— Work item —
The lines to transcribe begin with the one containing "Task: Click the red down arrow in BAC row" and end with the last line below; reproduce them exactly, without the pictures.

— Data for this task —
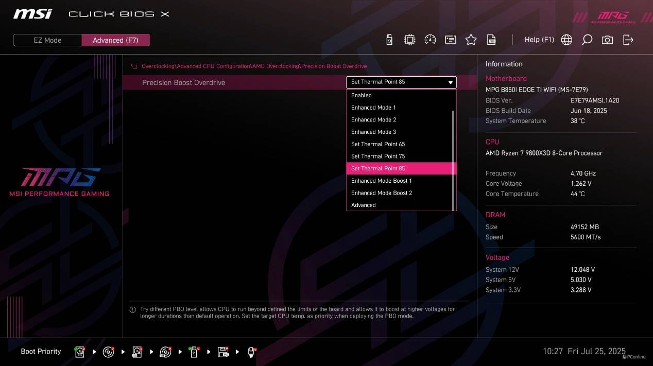Take a screenshot with the camera icon

[x=607, y=40]

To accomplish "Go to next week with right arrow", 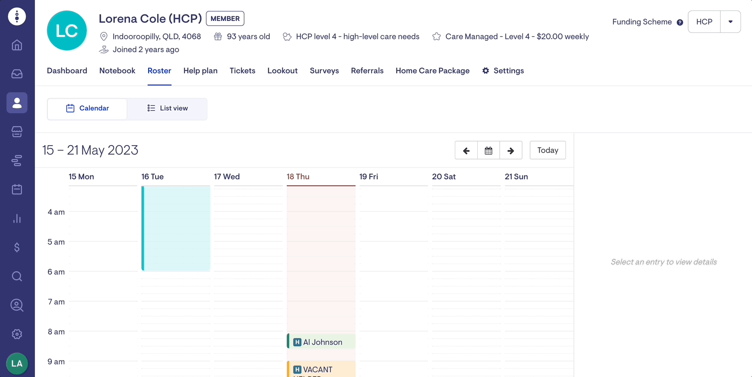I will click(511, 150).
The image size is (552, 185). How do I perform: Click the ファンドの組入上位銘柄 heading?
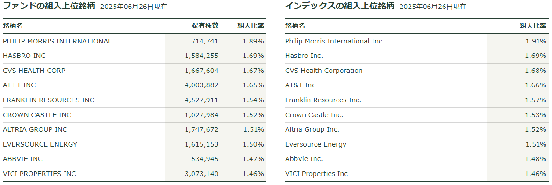coord(49,6)
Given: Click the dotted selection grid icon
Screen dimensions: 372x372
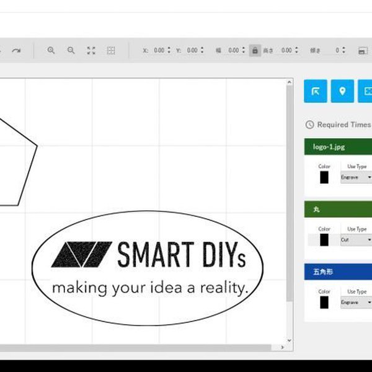Looking at the screenshot, I should click(x=111, y=51).

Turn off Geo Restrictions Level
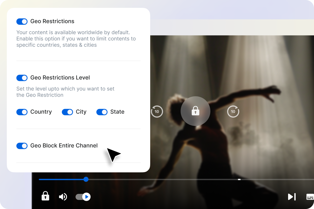click(22, 78)
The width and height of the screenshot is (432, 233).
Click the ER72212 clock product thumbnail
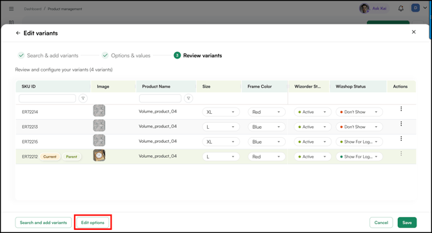(x=99, y=155)
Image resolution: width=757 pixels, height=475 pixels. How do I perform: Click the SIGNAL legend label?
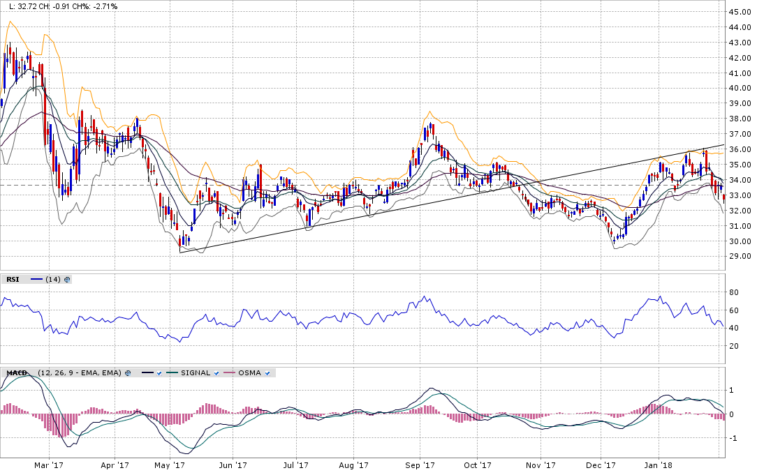tap(196, 373)
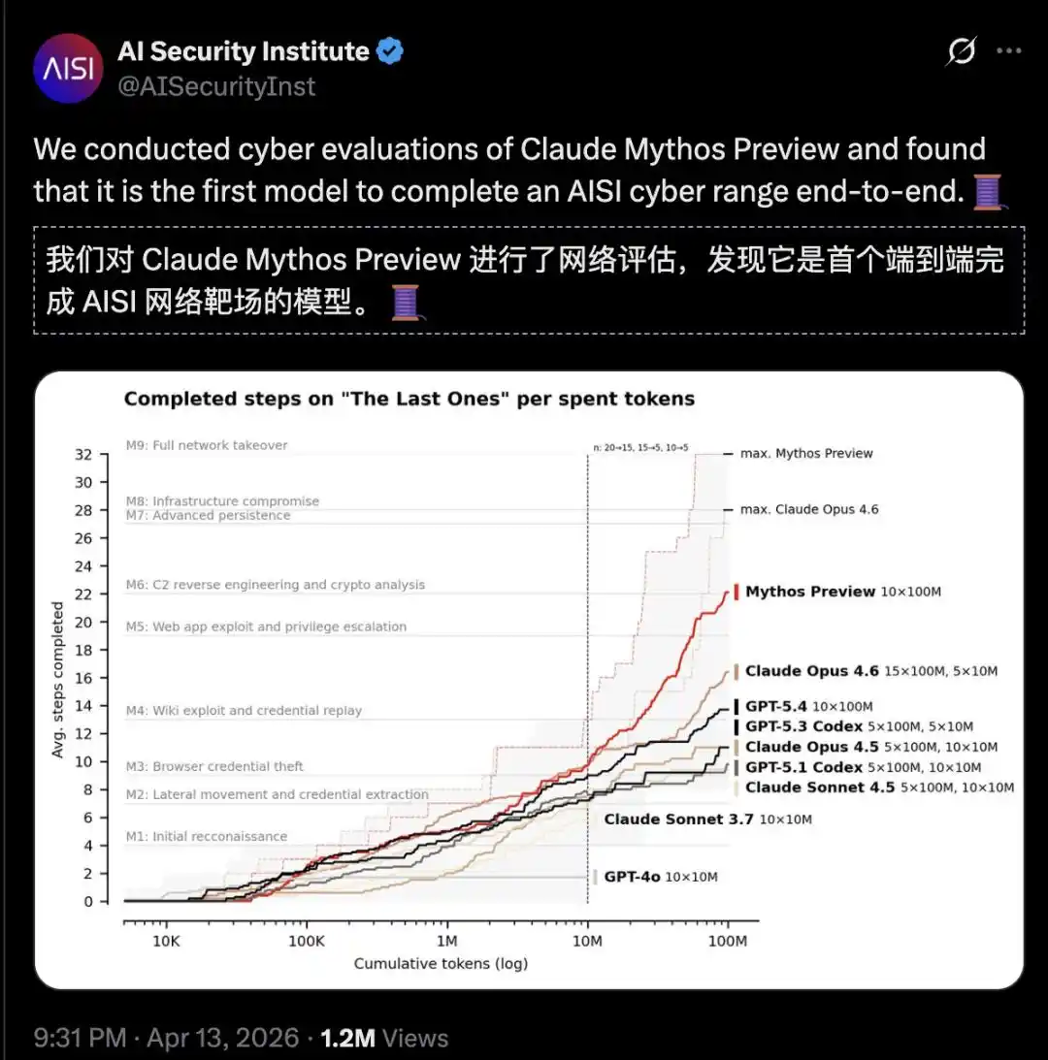Open the three-dot more options menu
The height and width of the screenshot is (1060, 1048).
coord(1008,50)
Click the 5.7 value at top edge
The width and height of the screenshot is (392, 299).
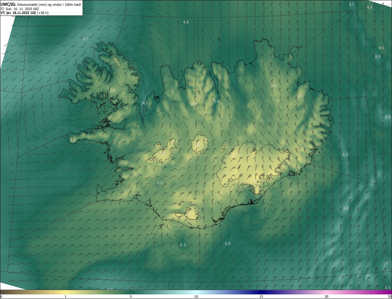(351, 5)
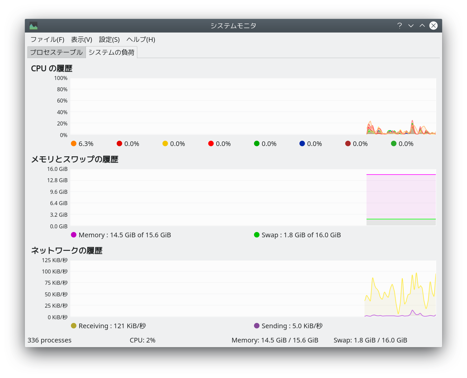Close the システムモニタ window
467x378 pixels.
click(x=434, y=26)
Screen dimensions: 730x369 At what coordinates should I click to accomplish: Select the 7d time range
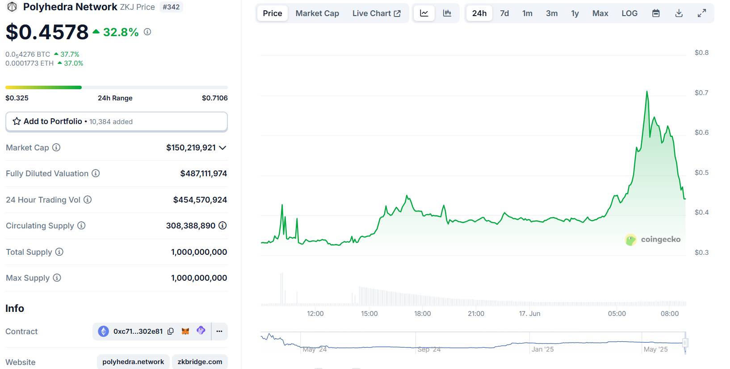click(504, 13)
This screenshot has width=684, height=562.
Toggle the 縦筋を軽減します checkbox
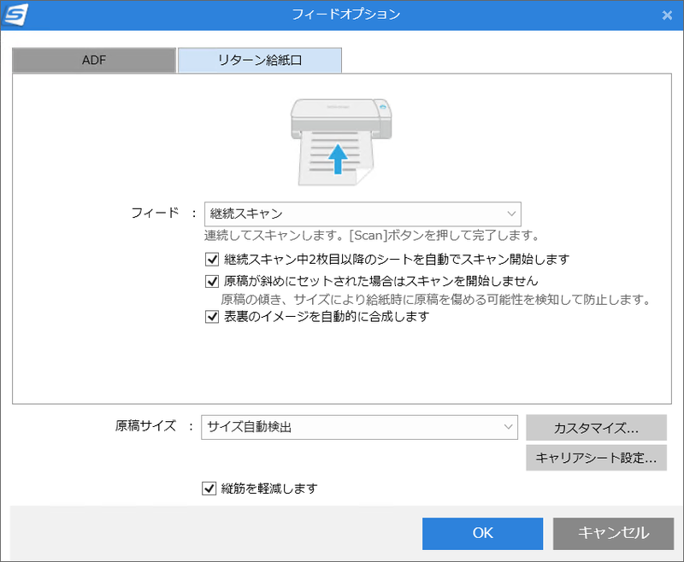(x=208, y=488)
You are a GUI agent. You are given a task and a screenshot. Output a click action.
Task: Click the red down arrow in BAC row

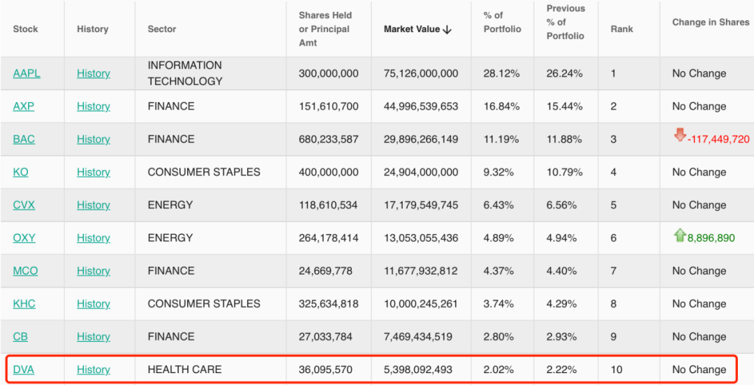680,136
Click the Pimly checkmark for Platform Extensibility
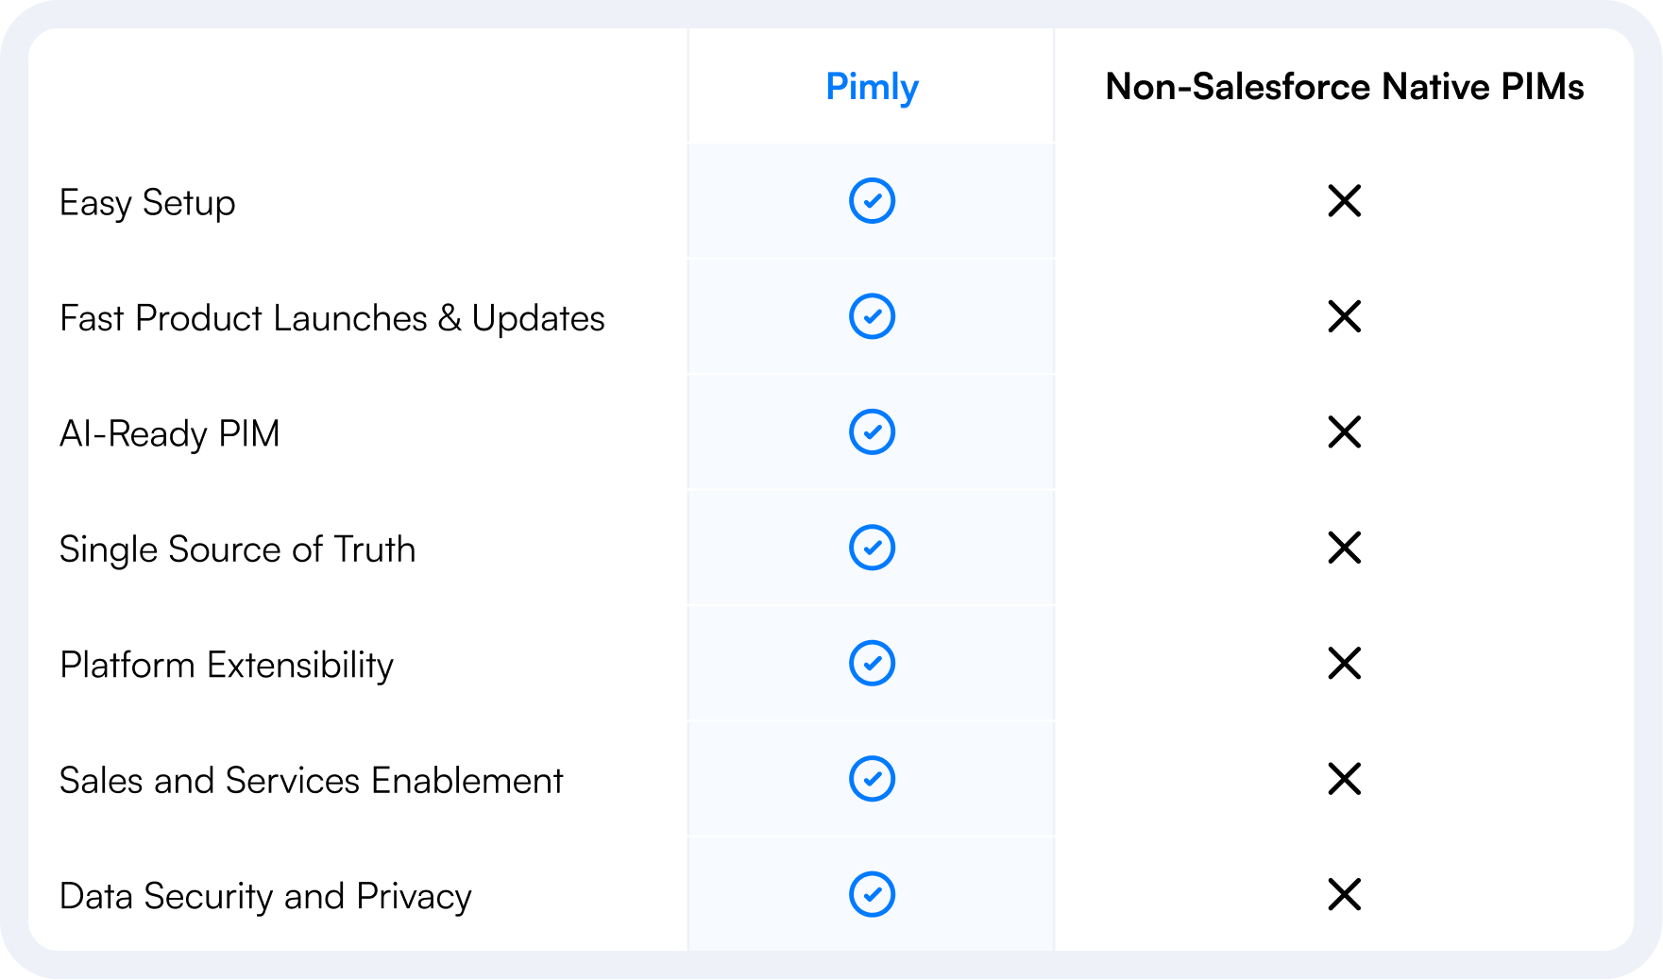1663x980 pixels. pos(872,663)
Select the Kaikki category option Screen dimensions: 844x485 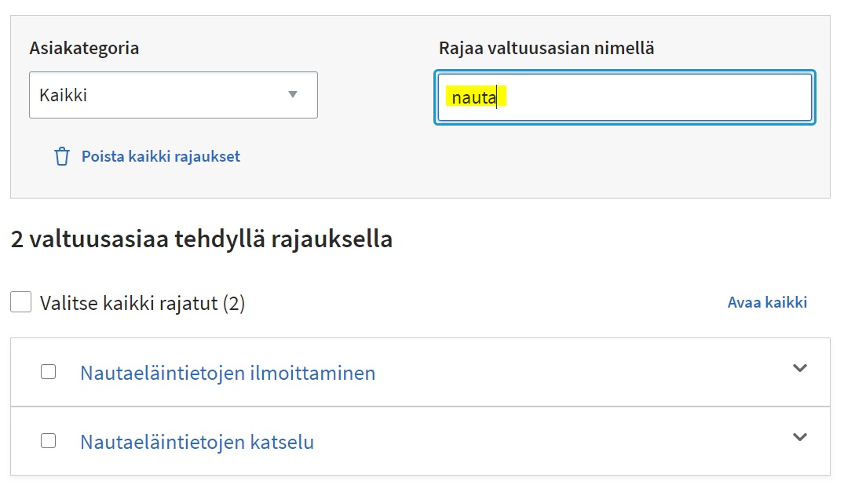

— Task result —
Task: Click the red down arrow in BAC row

680,136
Click the Pimly checkmark for Platform Extensibility
1663x980 pixels. pos(872,663)
Select the Kaikki category option Screen dimensions: 844x485 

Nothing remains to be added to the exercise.